• TASK DESCRIPTION
Put the stretch of the records from the line containing "Formulan cargos a" through the line containing "Cultura (19, 2194)" into a JSON list of strings, one string per line and no blank lines.

• ENTRIES SUPPLIED
■ ■ ■
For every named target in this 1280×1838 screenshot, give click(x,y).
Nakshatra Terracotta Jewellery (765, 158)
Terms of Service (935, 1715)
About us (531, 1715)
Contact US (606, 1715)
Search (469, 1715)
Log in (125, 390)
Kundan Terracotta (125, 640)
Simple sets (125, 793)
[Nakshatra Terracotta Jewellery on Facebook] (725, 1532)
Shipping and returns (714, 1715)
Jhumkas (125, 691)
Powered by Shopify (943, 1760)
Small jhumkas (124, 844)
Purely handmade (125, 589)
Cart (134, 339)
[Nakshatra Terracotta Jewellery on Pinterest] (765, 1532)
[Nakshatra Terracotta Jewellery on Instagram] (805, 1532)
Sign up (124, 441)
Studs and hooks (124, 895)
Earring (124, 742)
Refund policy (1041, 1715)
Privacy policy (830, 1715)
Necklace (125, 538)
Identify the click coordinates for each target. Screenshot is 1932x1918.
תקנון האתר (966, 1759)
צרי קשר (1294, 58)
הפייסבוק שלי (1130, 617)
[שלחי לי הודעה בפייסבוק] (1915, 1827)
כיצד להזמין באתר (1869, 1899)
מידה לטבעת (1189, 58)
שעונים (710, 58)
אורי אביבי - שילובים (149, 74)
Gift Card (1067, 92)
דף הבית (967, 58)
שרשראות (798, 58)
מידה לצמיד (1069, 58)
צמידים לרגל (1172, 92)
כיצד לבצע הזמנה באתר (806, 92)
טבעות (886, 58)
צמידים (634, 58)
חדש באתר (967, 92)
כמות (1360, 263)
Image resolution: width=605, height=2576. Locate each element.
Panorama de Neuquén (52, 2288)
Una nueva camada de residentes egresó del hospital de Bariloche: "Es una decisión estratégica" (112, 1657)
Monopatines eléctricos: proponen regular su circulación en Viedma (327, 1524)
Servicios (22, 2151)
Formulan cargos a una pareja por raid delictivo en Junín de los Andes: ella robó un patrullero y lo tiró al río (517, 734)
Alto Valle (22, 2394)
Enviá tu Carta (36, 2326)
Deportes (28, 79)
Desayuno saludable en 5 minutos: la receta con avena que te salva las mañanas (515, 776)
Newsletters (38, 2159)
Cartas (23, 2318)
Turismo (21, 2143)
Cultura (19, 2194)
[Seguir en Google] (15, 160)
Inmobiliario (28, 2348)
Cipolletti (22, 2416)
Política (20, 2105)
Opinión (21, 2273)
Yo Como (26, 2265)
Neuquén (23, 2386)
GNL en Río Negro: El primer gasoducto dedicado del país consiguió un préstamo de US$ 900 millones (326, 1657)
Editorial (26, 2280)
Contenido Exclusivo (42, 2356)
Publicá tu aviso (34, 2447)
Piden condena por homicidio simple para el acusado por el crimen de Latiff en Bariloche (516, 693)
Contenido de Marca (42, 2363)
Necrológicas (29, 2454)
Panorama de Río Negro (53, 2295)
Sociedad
■ ■ ■
• WORKED ANSWER
[
  "Formulan cargos a una pareja por raid delictivo en Junín de los Andes: ella robó un patrullero y lo tiró al río (517, 734)",
  "Alto Valle (22, 2394)",
  "Enviá tu Carta (36, 2326)",
  "Deportes (28, 79)",
  "Desayuno saludable en 5 minutos: la receta con avena que te salva las mañanas (515, 776)",
  "Newsletters (38, 2159)",
  "Cartas (23, 2318)",
  "Turismo (21, 2143)",
  "Cultura (19, 2194)"
]